A realidade do trabalho doméstico no Brasil

Enquanto as tradwifes glamourizam o trabalho doméstico, as estatísticas mostram que a realidade está longe de ser ideal. Segundo a PNAD Contínua (IBGE), as mulheres brasileiras dedicam, em média, 21 horas semanais a afazeres domésticos e cuidados de pessoas, quase o dobro do tempo gasto pelos homens. Mesmo entre as que têm jornada de trabalho formal, o cuidado com a casa e os filhos continua recaindo majoritariamente sobre elas.

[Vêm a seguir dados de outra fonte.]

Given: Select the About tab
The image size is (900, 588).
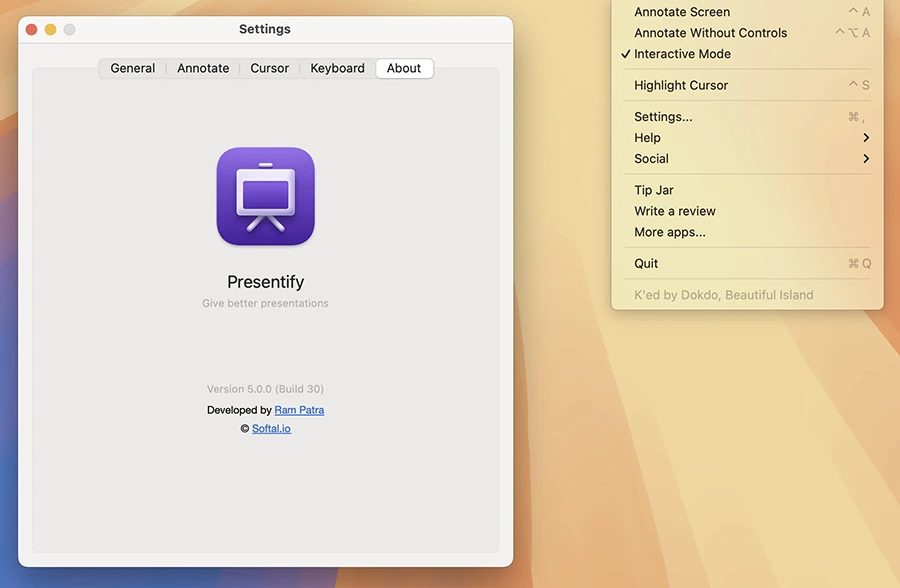Looking at the screenshot, I should click(x=404, y=69).
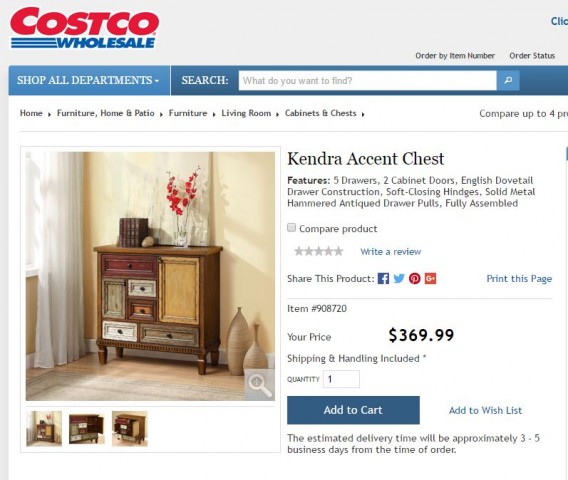The width and height of the screenshot is (568, 480).
Task: Click the gray star rating
Action: [318, 251]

O chamado “segundo turno”, conceito criado ainda nos anos 1980 para descrever essa dupla jornada, nunca deixou de existir. Estudos do Ipea estimam que, se o trabalho doméstico não remunerado fosse contabilizado, ele representaria cerca de 11% do PIB brasileiro. O que muda agora é o discurso: séculos de sobrecarga e dependência financeira ganham filtros e legenda inspiracional.

De acordo com a pesquisadora, essa romantização é especialmente perigosa porque “o conteúdo produzido por influenciadoras tradwives usa uma estética de encanto e nostalgia para que as mulheres assimilem papéis de gênero opressores”. Ela explica que, nas redes, “uma vida doméstica aparece como simples, bela e estável, quando na realidade é um trabalho exaustivo, não remunerado e historicamente desvalorizado”.

Contradições no discurso 

A narrativa das tradwives recorre à noção de ‘escolha individual’, sem considerar, contudo, o contexto social e econômico que delimita as possibilidades das mulheres. “Essa liberdade de escolha é um privilégio para poucas. Quando olhamos para a estrutura social, o movimento é, na verdade, uma reafirmação regressiva de hierarquias de gênero e de classe”, observa.

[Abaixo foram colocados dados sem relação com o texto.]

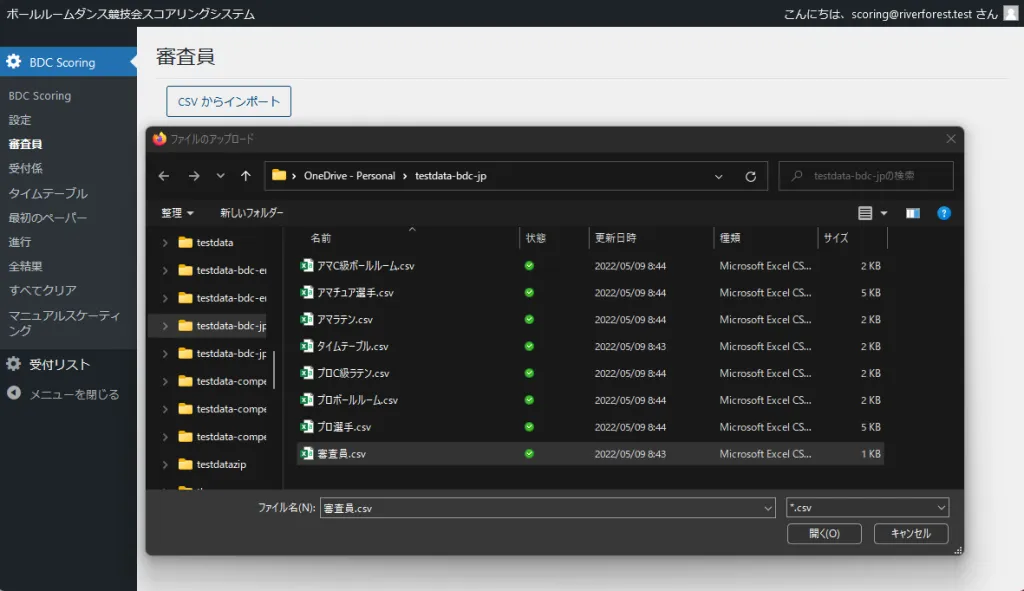Open the タイムテーブル sidebar menu item

click(x=48, y=193)
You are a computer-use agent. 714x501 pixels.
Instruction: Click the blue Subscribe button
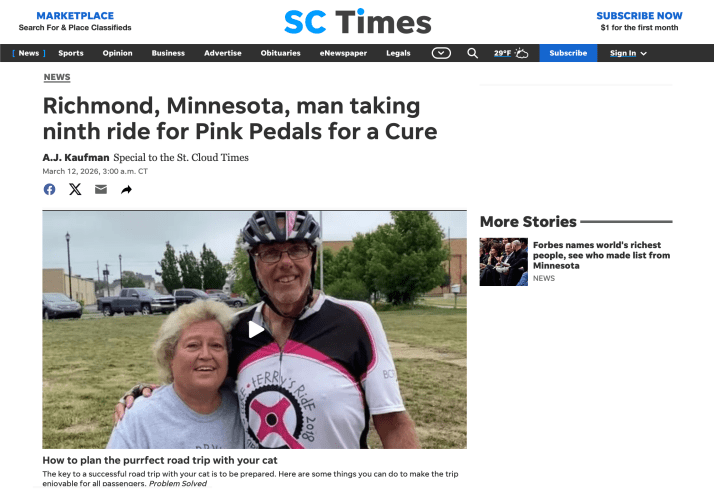568,53
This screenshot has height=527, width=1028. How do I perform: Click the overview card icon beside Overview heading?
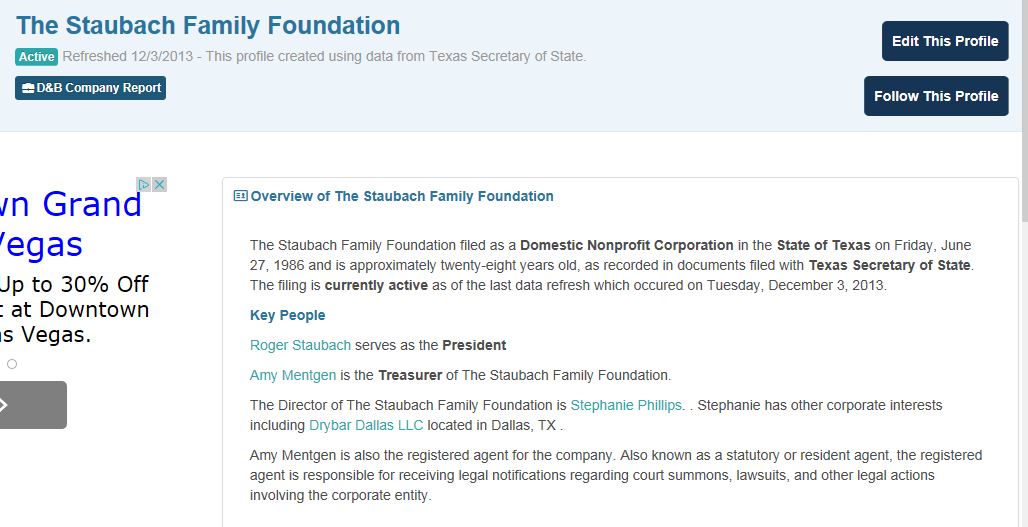(x=241, y=195)
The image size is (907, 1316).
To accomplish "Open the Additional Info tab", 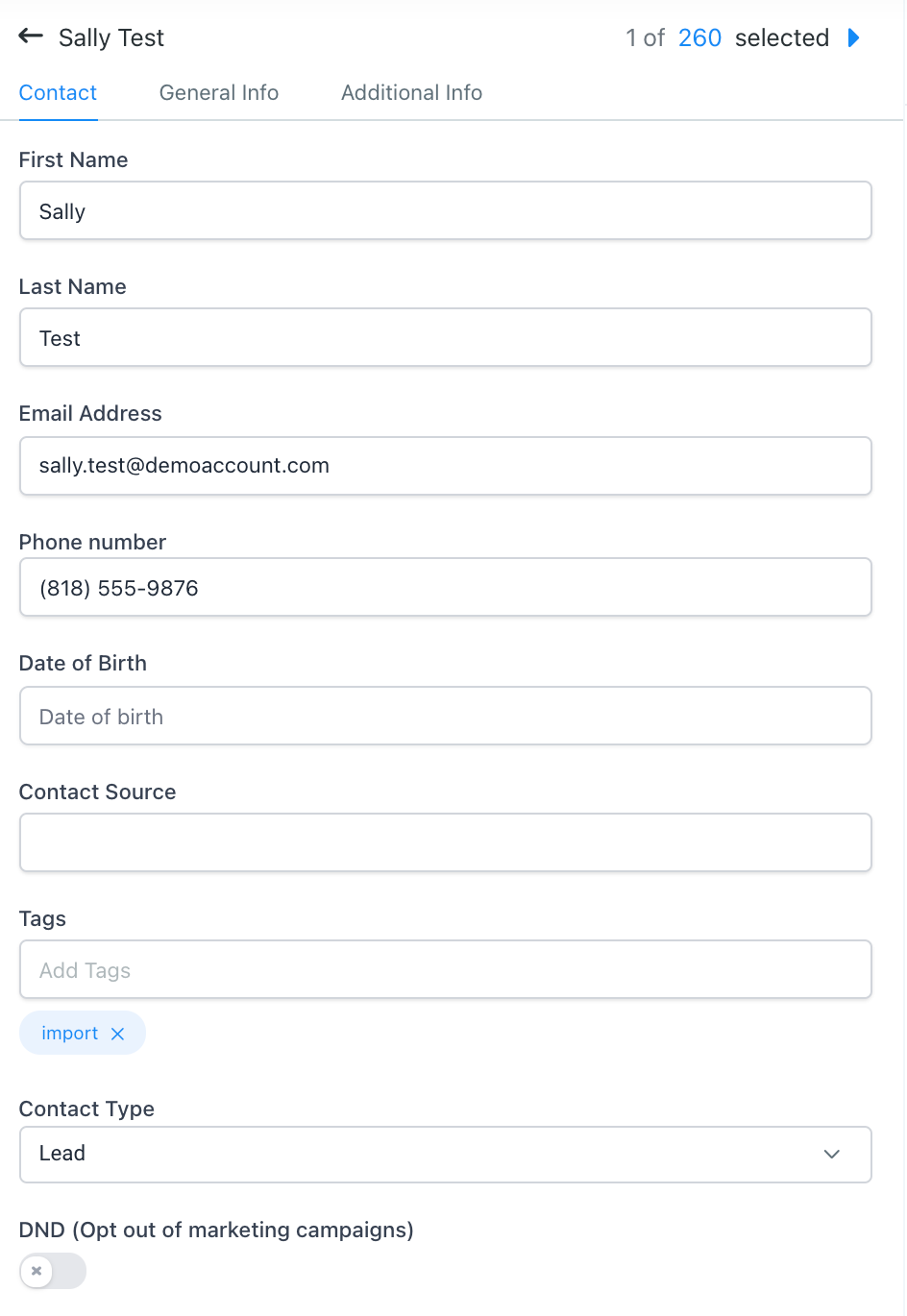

A pesquisadora lembra ainda que o contexto pós-pandemia contribuiu para o fortalecimento dessa estética conservadora. “Durante a pandemia, as mulheres foram as mais afetadas pelo fechamento das escolas e pelo aumento da carga doméstica. No pós-pandemia, faltaram políticas públicas que reinserissem essas mulheres no mercado de trabalho. Isso cria um cenário ideal para que a ilusão de que o lar é um espaço mais tranquilo e seguro volte a ser vendida”, explica. 

Essa “ilusão”, diz, tem consequências diretas na formulação de políticas públicas. “Esses movimentos conservadores reforçam estereótipos ao associar feminilidade à submissão, ao cuidado e à beleza. Isso dificulta avanços em pautas como a autonomia financeira e a ampliação da presença feminina em espaços de decisão”, explica. 

Por fim, a pesquisadora defende que o combate à romantização do trabalho doméstico passa por reconhecer seu valor real. “O trabalho doméstico é essencial para a reprodução social e econômica. É preciso reconhecê-lo como trabalho, garantir creches públicas, escolas integrais e políticas de redução da jornada de trabalho. Só assim é possível reduzir a sobrecarga feminina e enfrentar a ascensão de discursos que idealizam a submissão”.